The WHO is at the vanguard of exporting a very western, very medical model of mental health to the developing world.  It is doing this without presenting the heated debates happening in the west that this model often causes significant harm and seems to be actually causing long-term psychiatric disability.  It is also failing to discuss the serious human rights issues that arise when western medical diagnoses are used to justify major infringements of the rights of people with psychosocial disabilities.  Furthermore, the WHO’s mental health human rights standards in their Resource Book are obsolete now that we have the CRPD but there is no sign from the WHO of when these might be revised or replaced.

When it comes to psychosocial disability, the WHO seems to still be living in a pre-CRPD world.  It is time they dragged themselves into the 21st century and paid attention to the CRPD and the social model of disability on which it is based.  And in its development activities, it needs to come clean and disclose and discuss the many controversies in the model that they are so enthusiastically exporting to the developing world.
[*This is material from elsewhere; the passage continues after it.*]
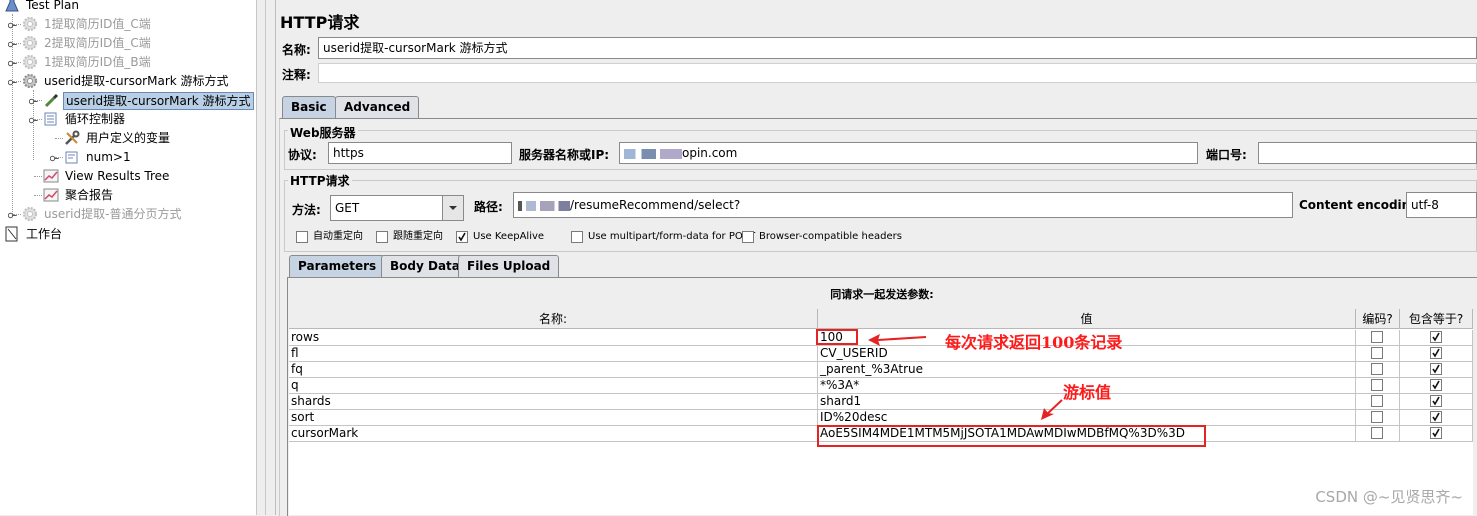 This screenshot has height=516, width=1477. Describe the element at coordinates (509, 266) in the screenshot. I see `tab-files-upload: Files Upload` at that location.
[3] ICF stands for the “International Classification of Functioning, Disability and Health”, which is the WHO’s model and definition of disability – see

[4] One of many authoritative references that debunk the “chemical imbalance” myth is The Myth of the Chemical Cure by Joanna Moncrieff (Palgrave Macmillan, 2009).

[5] A recent study that confirmed previous similar findings is “‘A Disease Like Any Other’?  A Decade of Change in Public Relations to Schizophrenia, Depression and Alcohol Dependence” by Pescosolido et al in the American Journal of Psychiatry, September 15, 2010 (doi: 10.1176/appi.ajp.2010.09121743).

[6] Crazy Like Us – The Globalisation of the American Psyche, Ethan Watters, Scribe, 2010

[7] Anatomy of an Epidemic, Robert Whitaker, Crown, 2010.